Task to carry out:
Nothing beyond the line containing "Image resolution: width=1924" is to be printed; print exactly each line from the start of the records below through that line, leaving out pictures.

(Saved data entries)
Segment Open
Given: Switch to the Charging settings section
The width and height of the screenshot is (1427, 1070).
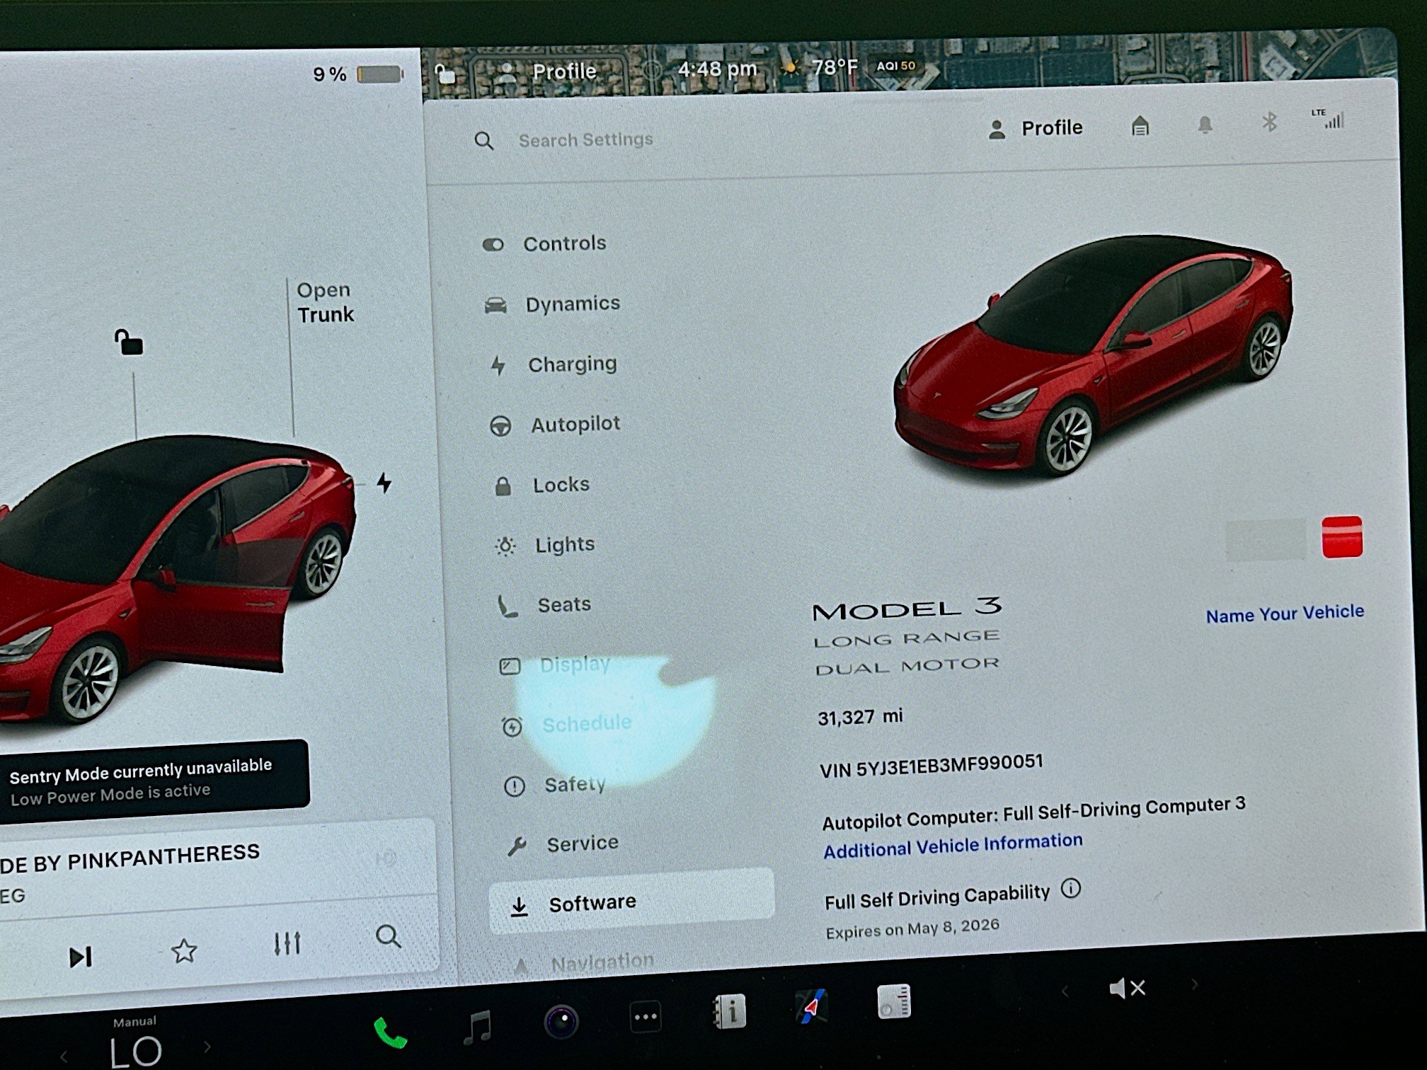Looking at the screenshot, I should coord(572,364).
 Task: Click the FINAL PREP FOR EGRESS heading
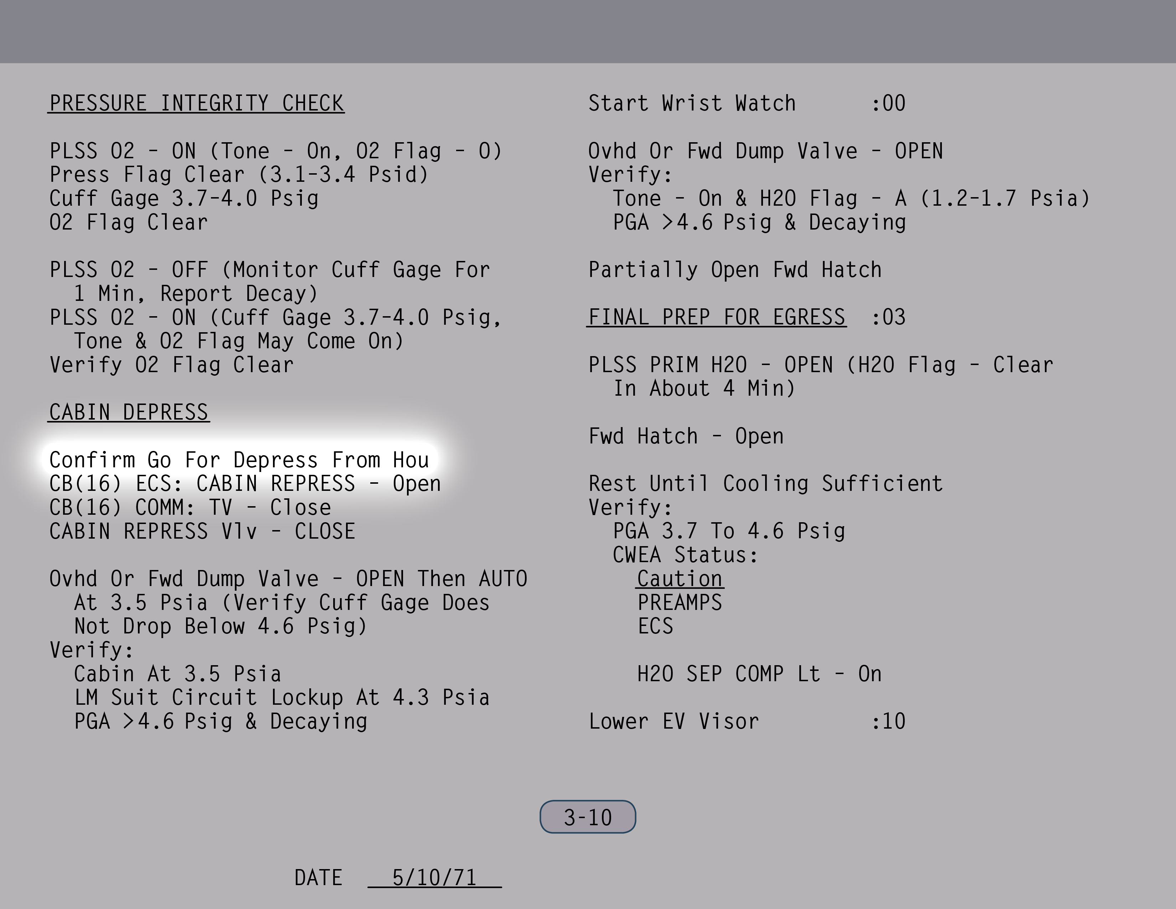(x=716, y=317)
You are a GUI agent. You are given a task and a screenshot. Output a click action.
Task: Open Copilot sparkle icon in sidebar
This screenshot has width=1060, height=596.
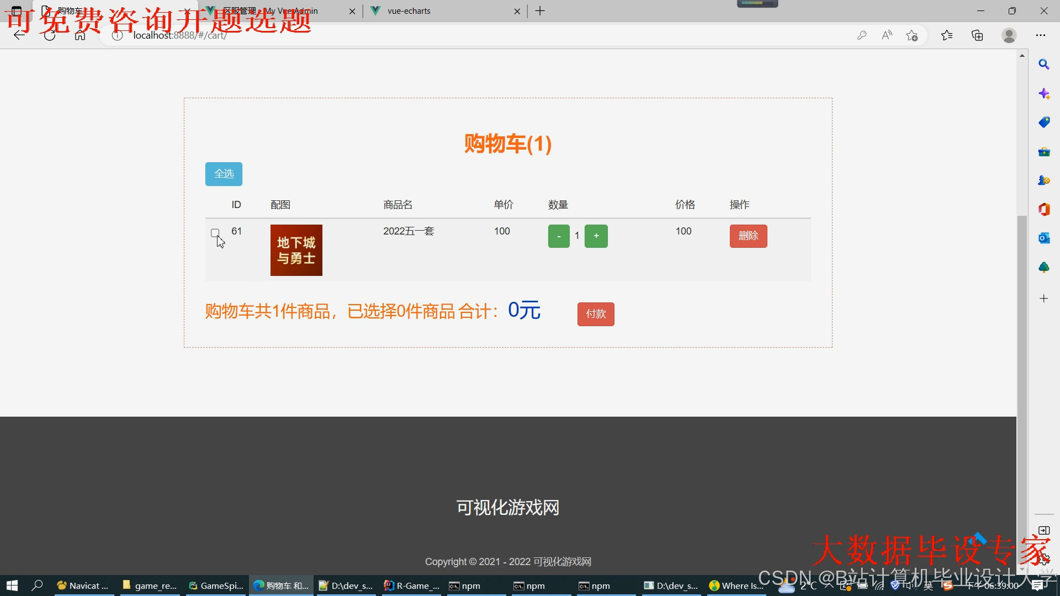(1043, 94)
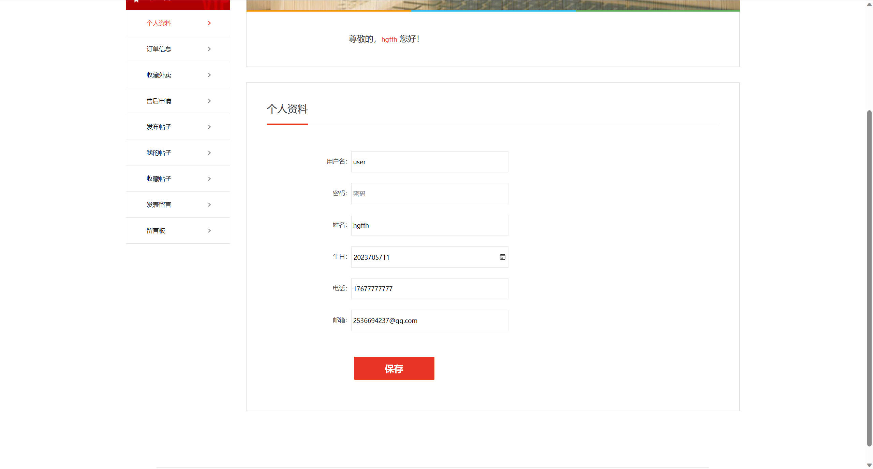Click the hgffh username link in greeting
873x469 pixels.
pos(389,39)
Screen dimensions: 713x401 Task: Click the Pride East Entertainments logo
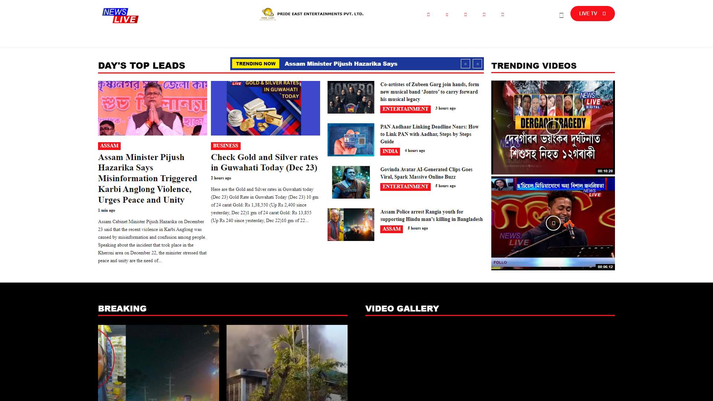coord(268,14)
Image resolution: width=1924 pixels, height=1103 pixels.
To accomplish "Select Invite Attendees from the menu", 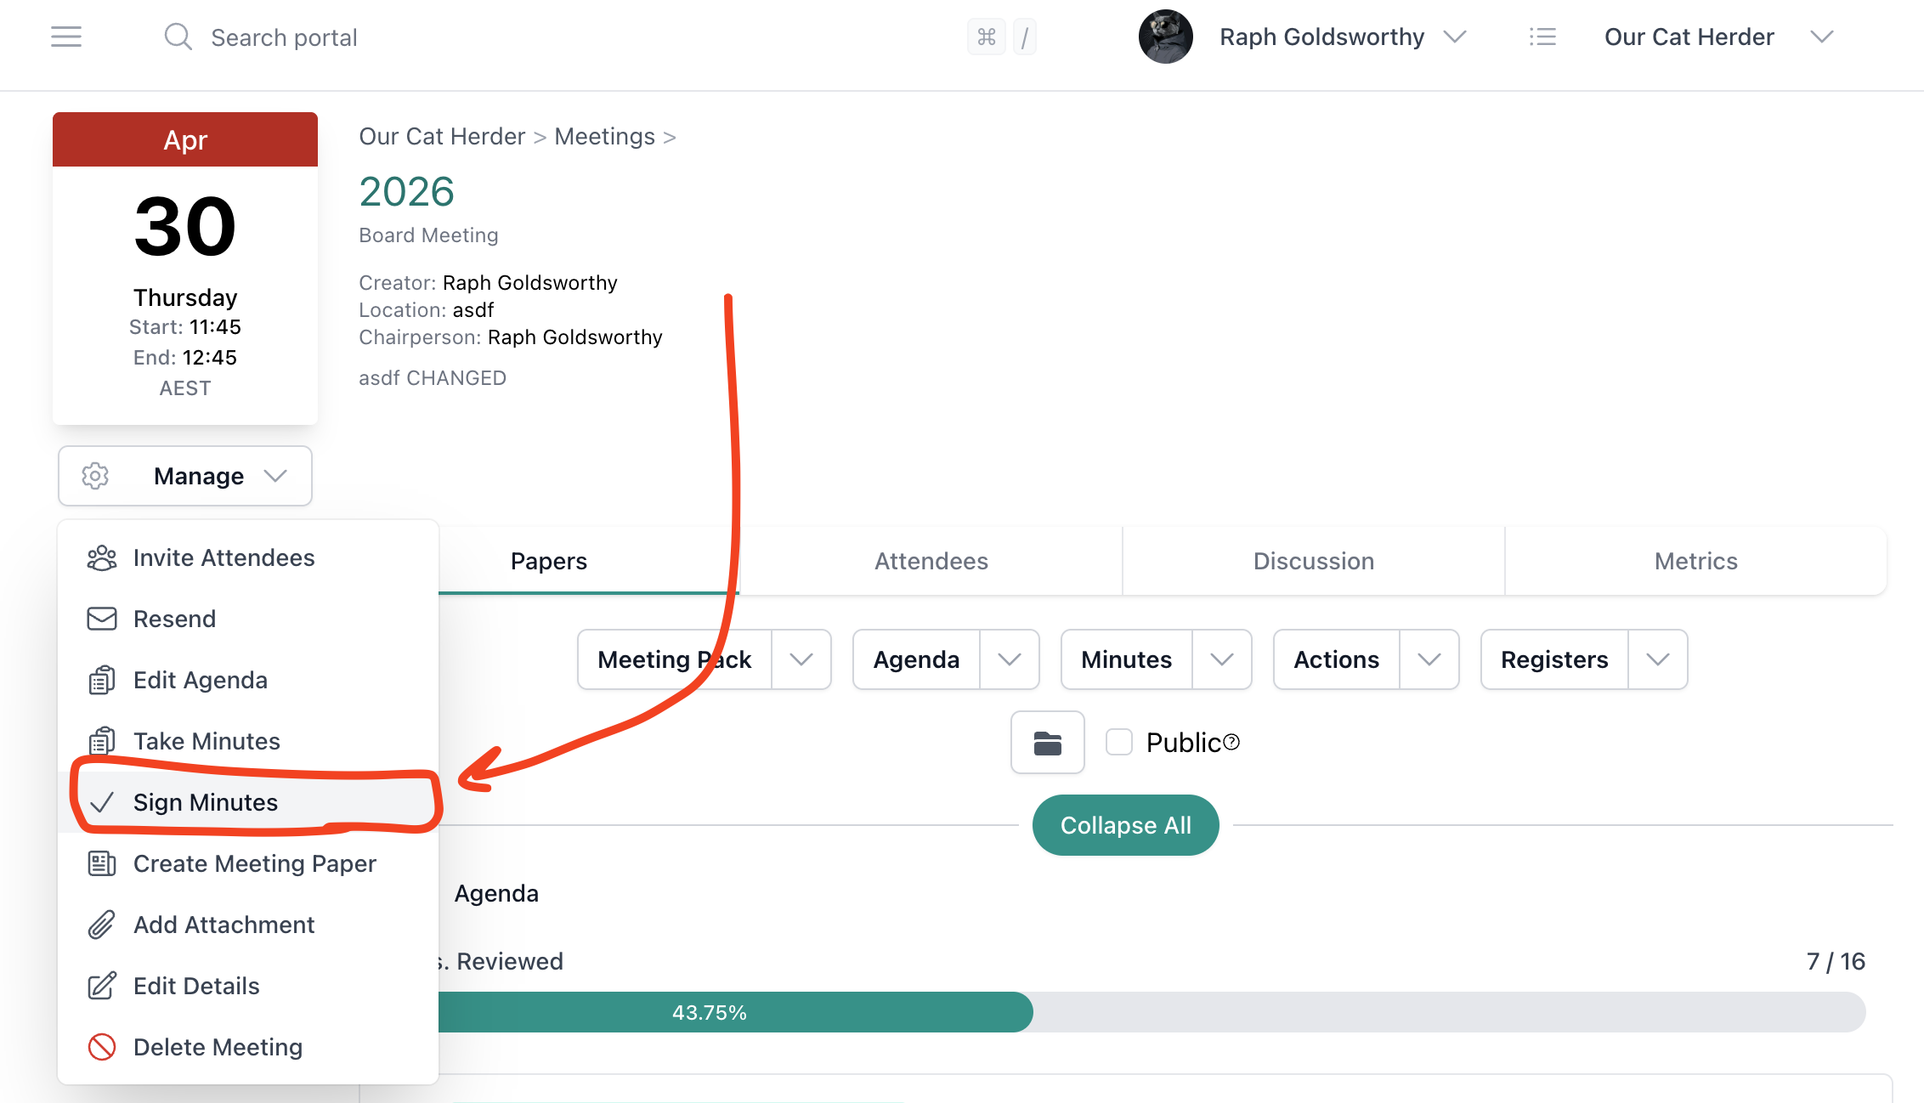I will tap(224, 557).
Segment Closed
Result for this task:
Given: Switch to the Charging settings section
The width and height of the screenshot is (1427, 1070).
Looking at the screenshot, I should coord(572,364).
 Task: Click the FINAL PREP FOR EGRESS heading
(x=716, y=317)
You are a GUI agent. You are given a task and a screenshot. Output a click action.
Task: Open Copilot sparkle icon in sidebar
This screenshot has width=1060, height=596.
(1043, 94)
Click the hgffh username link in greeting
873x469 pixels.
pos(389,39)
Screen dimensions: 713x401 Task: Click the Pride East Entertainments logo
coord(268,14)
Image resolution: width=1924 pixels, height=1103 pixels.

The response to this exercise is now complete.